Clarke has worked in the corrections department for 20 years, and she’s been advocating to expand MAT for just as long. But until last year, only people already on methadone when they were incarcerated could get a week’s worth of treatment (except for pregnant women, who have always remained on treatment).

Now, inmates are screened when they arrive, and those with opioid use disorders are given the option of treatment. Inmates can take methadone or buprenorphine for up to a year, and restart treatment before they are released. Vivitrol is given a month or two before release. The program also includes counseling.

The treatment is provided by CODAC Behavioral Healthcare, a nonprofit with clinics around the state, and the idea is that inmates will transition to one of those clinics when they are released to continue their care.

Some law enforcement authorities have embraced Vivitrol because it is not an opioid, a message touted by its manufacturer, Alkermes, as it has lobbied lawmakers and drug courts. Other experts have questioned the data supporting Vivitrol and noted that there is more rigorous evidence supporting the use of methadone and buprenorphine. (Data from the first study to compare Vivitrol and Suboxone are expected this year.)

But for Clarke, what matters most is that inmates find a treatment they will stick with.
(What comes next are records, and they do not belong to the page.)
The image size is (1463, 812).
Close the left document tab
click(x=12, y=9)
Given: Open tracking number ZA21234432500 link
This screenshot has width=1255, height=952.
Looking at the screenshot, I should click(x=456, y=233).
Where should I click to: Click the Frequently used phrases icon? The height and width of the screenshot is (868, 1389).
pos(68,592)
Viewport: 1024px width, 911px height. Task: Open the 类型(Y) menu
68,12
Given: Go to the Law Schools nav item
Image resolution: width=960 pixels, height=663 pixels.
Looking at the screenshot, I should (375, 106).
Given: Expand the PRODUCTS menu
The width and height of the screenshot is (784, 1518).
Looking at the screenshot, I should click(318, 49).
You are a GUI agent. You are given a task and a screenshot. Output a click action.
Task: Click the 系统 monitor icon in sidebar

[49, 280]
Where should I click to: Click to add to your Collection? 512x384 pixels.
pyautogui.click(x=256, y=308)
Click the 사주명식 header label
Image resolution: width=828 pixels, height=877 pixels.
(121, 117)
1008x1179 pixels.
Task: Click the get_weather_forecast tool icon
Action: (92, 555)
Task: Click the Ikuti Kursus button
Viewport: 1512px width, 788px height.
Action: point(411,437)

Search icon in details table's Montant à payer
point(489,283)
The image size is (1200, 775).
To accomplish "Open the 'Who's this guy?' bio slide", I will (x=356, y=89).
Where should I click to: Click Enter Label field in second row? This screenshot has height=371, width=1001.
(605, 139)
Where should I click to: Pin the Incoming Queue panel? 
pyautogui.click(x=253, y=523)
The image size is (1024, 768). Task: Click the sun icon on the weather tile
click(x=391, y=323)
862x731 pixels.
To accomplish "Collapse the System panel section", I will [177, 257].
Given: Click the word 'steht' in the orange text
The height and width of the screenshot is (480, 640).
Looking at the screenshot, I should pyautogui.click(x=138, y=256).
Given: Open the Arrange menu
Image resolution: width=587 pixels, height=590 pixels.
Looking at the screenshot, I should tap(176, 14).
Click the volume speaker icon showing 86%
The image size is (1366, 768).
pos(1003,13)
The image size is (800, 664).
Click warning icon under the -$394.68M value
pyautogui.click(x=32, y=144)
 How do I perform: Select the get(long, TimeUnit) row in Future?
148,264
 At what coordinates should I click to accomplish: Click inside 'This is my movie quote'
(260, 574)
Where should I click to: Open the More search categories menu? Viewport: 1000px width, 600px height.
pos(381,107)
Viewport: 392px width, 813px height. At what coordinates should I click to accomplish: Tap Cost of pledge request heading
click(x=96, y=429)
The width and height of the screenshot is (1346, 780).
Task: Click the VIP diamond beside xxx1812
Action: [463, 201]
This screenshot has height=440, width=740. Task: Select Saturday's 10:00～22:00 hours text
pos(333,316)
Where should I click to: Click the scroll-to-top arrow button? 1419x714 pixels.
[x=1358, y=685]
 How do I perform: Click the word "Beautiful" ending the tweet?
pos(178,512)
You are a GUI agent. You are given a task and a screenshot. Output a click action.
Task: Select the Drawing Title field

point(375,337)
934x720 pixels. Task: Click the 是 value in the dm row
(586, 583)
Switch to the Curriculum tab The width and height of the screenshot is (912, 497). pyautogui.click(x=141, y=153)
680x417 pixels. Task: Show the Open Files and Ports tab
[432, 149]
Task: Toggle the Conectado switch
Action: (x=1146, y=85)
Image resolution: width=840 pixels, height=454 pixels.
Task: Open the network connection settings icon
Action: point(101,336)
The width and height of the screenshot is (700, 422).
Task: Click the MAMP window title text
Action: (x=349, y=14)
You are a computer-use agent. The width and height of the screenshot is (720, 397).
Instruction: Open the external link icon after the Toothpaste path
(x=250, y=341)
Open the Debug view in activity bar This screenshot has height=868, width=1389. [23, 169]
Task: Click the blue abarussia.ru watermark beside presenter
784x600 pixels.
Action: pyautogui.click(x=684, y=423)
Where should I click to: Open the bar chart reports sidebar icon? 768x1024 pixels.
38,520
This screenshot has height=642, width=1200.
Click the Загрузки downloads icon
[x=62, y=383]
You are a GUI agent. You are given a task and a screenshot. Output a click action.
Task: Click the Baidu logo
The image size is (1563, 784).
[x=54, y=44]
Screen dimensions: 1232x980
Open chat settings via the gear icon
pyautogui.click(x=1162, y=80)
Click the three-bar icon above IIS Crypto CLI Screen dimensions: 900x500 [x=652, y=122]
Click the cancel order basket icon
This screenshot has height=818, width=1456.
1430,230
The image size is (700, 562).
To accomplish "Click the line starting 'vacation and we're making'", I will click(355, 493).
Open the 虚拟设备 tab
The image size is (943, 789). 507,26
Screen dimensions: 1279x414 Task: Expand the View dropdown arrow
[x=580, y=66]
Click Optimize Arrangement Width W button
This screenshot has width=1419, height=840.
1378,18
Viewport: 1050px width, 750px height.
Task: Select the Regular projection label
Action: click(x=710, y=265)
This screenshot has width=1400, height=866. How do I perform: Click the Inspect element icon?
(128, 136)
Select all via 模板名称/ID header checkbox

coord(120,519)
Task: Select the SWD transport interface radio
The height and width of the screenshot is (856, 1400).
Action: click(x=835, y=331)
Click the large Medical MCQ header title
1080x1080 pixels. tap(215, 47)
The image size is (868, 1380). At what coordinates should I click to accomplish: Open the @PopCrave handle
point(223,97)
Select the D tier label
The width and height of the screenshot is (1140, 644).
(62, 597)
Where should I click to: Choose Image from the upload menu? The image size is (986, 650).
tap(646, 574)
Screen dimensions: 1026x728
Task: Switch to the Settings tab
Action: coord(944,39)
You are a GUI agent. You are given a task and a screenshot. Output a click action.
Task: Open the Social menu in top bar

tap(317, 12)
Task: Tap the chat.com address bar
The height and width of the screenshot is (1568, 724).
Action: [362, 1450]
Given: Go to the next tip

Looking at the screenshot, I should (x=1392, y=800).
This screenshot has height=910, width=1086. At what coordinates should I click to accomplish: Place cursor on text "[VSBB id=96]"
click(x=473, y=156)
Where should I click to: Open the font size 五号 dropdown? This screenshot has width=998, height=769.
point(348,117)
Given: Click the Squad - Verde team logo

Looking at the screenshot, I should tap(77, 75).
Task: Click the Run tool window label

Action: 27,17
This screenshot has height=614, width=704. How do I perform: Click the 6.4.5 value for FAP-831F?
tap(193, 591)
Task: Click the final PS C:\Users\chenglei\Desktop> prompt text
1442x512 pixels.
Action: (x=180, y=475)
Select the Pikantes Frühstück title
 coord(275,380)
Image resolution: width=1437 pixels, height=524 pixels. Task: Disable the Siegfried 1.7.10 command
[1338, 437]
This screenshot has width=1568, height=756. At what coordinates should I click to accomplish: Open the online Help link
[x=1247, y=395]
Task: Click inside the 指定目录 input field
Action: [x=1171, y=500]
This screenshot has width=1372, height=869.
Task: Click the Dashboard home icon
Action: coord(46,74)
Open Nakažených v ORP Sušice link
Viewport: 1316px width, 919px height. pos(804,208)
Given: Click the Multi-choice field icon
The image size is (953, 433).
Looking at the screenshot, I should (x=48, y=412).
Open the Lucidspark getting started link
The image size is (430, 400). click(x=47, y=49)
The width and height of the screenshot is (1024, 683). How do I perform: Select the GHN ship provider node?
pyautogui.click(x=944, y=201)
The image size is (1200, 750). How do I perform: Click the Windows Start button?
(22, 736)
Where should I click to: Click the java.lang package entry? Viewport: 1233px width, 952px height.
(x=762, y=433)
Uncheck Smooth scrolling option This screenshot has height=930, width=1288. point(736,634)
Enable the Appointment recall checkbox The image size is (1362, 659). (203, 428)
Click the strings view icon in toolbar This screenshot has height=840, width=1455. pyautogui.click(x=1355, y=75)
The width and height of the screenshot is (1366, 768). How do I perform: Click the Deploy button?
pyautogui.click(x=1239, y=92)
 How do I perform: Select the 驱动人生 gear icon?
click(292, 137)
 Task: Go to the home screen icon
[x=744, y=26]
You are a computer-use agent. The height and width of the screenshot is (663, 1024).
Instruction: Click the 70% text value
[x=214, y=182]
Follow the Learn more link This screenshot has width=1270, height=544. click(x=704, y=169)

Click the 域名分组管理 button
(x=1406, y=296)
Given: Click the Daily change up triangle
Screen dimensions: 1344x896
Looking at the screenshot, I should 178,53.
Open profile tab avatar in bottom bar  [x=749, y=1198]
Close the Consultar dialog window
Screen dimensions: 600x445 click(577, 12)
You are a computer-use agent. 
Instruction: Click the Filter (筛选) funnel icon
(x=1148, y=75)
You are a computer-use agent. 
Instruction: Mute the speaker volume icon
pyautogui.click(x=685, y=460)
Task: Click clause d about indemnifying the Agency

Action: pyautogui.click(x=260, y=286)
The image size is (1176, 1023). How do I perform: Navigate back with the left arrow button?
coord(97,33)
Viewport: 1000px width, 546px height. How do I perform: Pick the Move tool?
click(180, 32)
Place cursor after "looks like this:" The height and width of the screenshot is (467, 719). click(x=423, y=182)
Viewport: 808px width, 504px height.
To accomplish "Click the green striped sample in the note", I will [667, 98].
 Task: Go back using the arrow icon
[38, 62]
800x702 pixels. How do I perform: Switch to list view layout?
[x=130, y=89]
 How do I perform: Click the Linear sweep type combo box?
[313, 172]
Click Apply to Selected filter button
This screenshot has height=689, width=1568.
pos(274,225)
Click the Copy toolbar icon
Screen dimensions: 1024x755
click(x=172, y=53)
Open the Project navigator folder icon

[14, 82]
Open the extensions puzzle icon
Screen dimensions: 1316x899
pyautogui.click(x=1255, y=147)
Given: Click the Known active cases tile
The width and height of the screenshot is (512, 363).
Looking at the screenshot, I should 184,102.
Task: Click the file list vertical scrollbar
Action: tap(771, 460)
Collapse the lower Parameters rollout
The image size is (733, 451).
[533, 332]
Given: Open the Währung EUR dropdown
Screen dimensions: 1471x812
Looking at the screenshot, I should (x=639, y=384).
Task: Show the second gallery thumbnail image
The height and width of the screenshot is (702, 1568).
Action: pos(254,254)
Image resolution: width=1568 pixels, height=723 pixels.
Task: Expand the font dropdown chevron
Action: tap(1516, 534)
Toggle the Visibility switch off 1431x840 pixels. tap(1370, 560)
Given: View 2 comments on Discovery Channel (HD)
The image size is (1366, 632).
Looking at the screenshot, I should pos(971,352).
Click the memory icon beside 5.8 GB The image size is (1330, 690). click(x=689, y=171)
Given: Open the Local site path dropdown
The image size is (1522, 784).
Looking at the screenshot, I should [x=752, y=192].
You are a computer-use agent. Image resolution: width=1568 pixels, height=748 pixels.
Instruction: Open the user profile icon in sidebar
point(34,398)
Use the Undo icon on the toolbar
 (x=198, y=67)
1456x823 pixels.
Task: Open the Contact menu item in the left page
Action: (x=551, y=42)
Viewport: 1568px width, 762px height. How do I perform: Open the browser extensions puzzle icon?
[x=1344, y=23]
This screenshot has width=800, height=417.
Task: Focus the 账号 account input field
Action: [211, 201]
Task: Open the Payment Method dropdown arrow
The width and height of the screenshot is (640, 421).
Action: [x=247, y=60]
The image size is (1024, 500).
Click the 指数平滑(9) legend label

Giving prisoners Vivitrol, for example, is useless if they don’t show up for another dose when released.

“Vivitrol is a great medication, for the right patient,” she said. “Really, the best treatment is the treatment that the patient will engage in.”

Experts said they see hints that MAT is becoming more accepted.

“There are all these ways to bash the treatment, but none of that is based on an argument about the effectiveness of the data,” said Dr. Joshua D. Lee, an associate professor at New York University School of Medicine. “In general, attitudes are certainly shifting in favor of finding solutions.”

Still, there is always concern that buprenorphine and methadone will be diverted and used illicitly. While the medications typically cannot give users a heroin-like high, they can generate a buzz. Some illicit use may also stem from inmates seeking out the medications to assuage their withdrawal symptoms, experts say, meaning the treatments are, in a way, being used for their approved purpose.

“So it’s hard, right?” said Dr. Warren Ferguson, an expert in criminal justice and health at the University of Massachusetts Medical School, who is studying MAT in New England jails and prisons. “If the primary mission of a correctional facility is safety and security, and health care is secondary to that, if you look at it through that lens, you can understand why correctional facilities are enthusiastic about antagonists” like Vivitrol.

But, Ferguson said, evidence shows that treatment with methadone and buprenorphine improves outcomes in communities. Now, researchers are trying to replicate that in jails and prisons.

“What are some of the facilitators and barriers to establishing those programs?” Ferguson said. “What are some of the adaptations that need to be made for that to be successful?”